**Work required**
Please give the listing again in its entirety, exactly as written.

**Exercise materials**
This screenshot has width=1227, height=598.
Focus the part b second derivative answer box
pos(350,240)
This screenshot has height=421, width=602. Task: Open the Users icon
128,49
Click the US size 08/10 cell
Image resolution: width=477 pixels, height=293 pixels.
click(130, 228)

**Completed task**
This screenshot has width=1227, height=598.
Focus the part b second derivative answer box
pos(350,240)
This screenshot has height=421, width=602. Task: Open the Users icon
128,49
Click the US size 08/10 cell
Image resolution: width=477 pixels, height=293 pixels.
click(130, 228)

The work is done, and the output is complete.